▶ **Source records**:

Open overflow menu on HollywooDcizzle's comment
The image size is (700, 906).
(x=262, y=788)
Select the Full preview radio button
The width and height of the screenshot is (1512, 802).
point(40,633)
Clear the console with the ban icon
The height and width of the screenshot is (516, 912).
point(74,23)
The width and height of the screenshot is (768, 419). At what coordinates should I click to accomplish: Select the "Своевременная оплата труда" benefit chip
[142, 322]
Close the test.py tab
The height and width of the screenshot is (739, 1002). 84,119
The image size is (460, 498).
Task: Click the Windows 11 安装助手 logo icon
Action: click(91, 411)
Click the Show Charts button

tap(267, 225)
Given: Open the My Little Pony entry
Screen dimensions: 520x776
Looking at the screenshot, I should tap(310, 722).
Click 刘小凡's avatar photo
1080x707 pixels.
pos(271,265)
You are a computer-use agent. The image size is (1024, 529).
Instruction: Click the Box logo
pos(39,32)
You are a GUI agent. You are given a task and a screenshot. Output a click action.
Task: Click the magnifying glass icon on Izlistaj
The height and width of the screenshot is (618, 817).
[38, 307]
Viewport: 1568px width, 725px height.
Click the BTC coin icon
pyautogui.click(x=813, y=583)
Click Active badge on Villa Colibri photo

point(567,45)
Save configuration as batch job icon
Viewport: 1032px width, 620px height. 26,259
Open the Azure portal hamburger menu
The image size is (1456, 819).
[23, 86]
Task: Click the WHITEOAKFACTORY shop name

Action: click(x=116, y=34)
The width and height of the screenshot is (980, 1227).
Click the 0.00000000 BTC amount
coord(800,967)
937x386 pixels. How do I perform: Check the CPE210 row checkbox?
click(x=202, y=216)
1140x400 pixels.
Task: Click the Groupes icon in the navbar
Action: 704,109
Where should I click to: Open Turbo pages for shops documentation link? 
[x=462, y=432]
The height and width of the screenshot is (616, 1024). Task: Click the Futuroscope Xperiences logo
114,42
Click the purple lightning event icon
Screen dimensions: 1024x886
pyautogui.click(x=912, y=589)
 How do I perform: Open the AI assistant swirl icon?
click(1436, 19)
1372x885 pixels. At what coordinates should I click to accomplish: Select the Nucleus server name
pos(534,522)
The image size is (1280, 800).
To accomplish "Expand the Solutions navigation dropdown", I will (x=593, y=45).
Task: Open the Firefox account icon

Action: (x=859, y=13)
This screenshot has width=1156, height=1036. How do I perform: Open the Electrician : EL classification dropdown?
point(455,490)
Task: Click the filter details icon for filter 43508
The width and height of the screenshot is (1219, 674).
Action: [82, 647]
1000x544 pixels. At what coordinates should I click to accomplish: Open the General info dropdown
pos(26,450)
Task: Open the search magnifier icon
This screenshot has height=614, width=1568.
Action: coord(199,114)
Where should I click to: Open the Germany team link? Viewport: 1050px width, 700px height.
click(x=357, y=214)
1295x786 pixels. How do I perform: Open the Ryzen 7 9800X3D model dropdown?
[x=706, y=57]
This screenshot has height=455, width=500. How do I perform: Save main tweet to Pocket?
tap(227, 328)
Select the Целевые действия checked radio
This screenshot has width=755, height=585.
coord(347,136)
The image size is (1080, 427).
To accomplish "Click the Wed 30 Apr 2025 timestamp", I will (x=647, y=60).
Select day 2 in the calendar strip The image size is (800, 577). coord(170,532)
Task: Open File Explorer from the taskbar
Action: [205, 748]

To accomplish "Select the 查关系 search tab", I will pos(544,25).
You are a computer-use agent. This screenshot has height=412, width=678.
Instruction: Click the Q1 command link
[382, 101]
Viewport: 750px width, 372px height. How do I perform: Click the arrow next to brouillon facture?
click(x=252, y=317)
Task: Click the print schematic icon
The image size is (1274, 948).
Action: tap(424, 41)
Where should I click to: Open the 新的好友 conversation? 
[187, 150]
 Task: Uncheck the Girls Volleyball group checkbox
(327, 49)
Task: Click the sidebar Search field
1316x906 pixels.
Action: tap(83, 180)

▶ **Action item**: Your task is to give back every record exactly.

▶ **Answer to this task**:
Open overflow menu on HollywooDcizzle's comment
The image size is (700, 906).
(x=262, y=788)
Select the Full preview radio button
The width and height of the screenshot is (1512, 802).
point(40,633)
Clear the console with the ban icon
The height and width of the screenshot is (516, 912).
point(74,23)
The width and height of the screenshot is (768, 419). At what coordinates should I click to accomplish: Select the "Своевременная оплата труда" benefit chip
[142, 322]
Close the test.py tab
The height and width of the screenshot is (739, 1002). 84,119
The image size is (460, 498).
Task: Click the Windows 11 安装助手 logo icon
Action: click(91, 411)
Click the Show Charts button

tap(267, 225)
Given: Open the My Little Pony entry
Screen dimensions: 520x776
Looking at the screenshot, I should tap(310, 722).
Click 刘小凡's avatar photo
1080x707 pixels.
pos(271,265)
You are a computer-use agent. The image size is (1024, 529).
Instruction: Click the Box logo
pos(39,32)
You are a GUI agent. You are given a task and a screenshot. Output a click action.
Task: Click the magnifying glass icon on Izlistaj
The height and width of the screenshot is (618, 817).
[38, 307]
Viewport: 1568px width, 725px height.
Click the BTC coin icon
pyautogui.click(x=813, y=583)
Click Active badge on Villa Colibri photo

point(567,45)
Save configuration as batch job icon
Viewport: 1032px width, 620px height. 26,259
Open the Azure portal hamburger menu
The image size is (1456, 819).
[23, 86]
Task: Click the WHITEOAKFACTORY shop name

Action: click(x=116, y=34)
The width and height of the screenshot is (980, 1227).
Click the 0.00000000 BTC amount
coord(800,967)
937x386 pixels. How do I perform: Check the CPE210 row checkbox?
click(x=202, y=216)
1140x400 pixels.
Task: Click the Groupes icon in the navbar
Action: 704,109
Where should I click to: Open Turbo pages for shops documentation link? 
[x=462, y=432]
The height and width of the screenshot is (616, 1024). Task: Click the Futuroscope Xperiences logo
114,42
Click the purple lightning event icon
Screen dimensions: 1024x886
pyautogui.click(x=912, y=589)
 How do I perform: Open the AI assistant swirl icon?
click(1436, 19)
1372x885 pixels. At what coordinates should I click to accomplish: Select the Nucleus server name
pos(534,522)
The image size is (1280, 800).
To accomplish "Expand the Solutions navigation dropdown", I will (x=593, y=45).
Task: Open the Firefox account icon

Action: (x=859, y=13)
This screenshot has width=1156, height=1036. How do I perform: Open the Electrician : EL classification dropdown?
point(455,490)
Task: Click the filter details icon for filter 43508
The width and height of the screenshot is (1219, 674).
Action: [82, 647]
1000x544 pixels. At what coordinates should I click to accomplish: Open the General info dropdown
pos(26,450)
Task: Open the search magnifier icon
This screenshot has height=614, width=1568.
Action: coord(199,114)
Where should I click to: Open the Germany team link? Viewport: 1050px width, 700px height.
click(x=357, y=214)
1295x786 pixels. How do I perform: Open the Ryzen 7 9800X3D model dropdown?
[x=706, y=57]
This screenshot has height=455, width=500. How do I perform: Save main tweet to Pocket?
tap(227, 328)
Select the Целевые действия checked radio
This screenshot has width=755, height=585.
coord(347,136)
The image size is (1080, 427).
To accomplish "Click the Wed 30 Apr 2025 timestamp", I will (x=647, y=60).
Select day 2 in the calendar strip The image size is (800, 577). coord(170,532)
Task: Open File Explorer from the taskbar
Action: [205, 748]

To accomplish "Select the 查关系 search tab", I will pos(544,25).
You are a computer-use agent. This screenshot has height=412, width=678.
Instruction: Click the Q1 command link
[382, 101]
Viewport: 750px width, 372px height. How do I perform: Click the arrow next to brouillon facture?
click(x=252, y=317)
Task: Click the print schematic icon
The image size is (1274, 948).
Action: tap(424, 41)
Where should I click to: Open the 新的好友 conversation? 
[187, 150]
 Task: Uncheck the Girls Volleyball group checkbox
(327, 49)
Task: Click the sidebar Search field
1316x906 pixels.
Action: tap(83, 180)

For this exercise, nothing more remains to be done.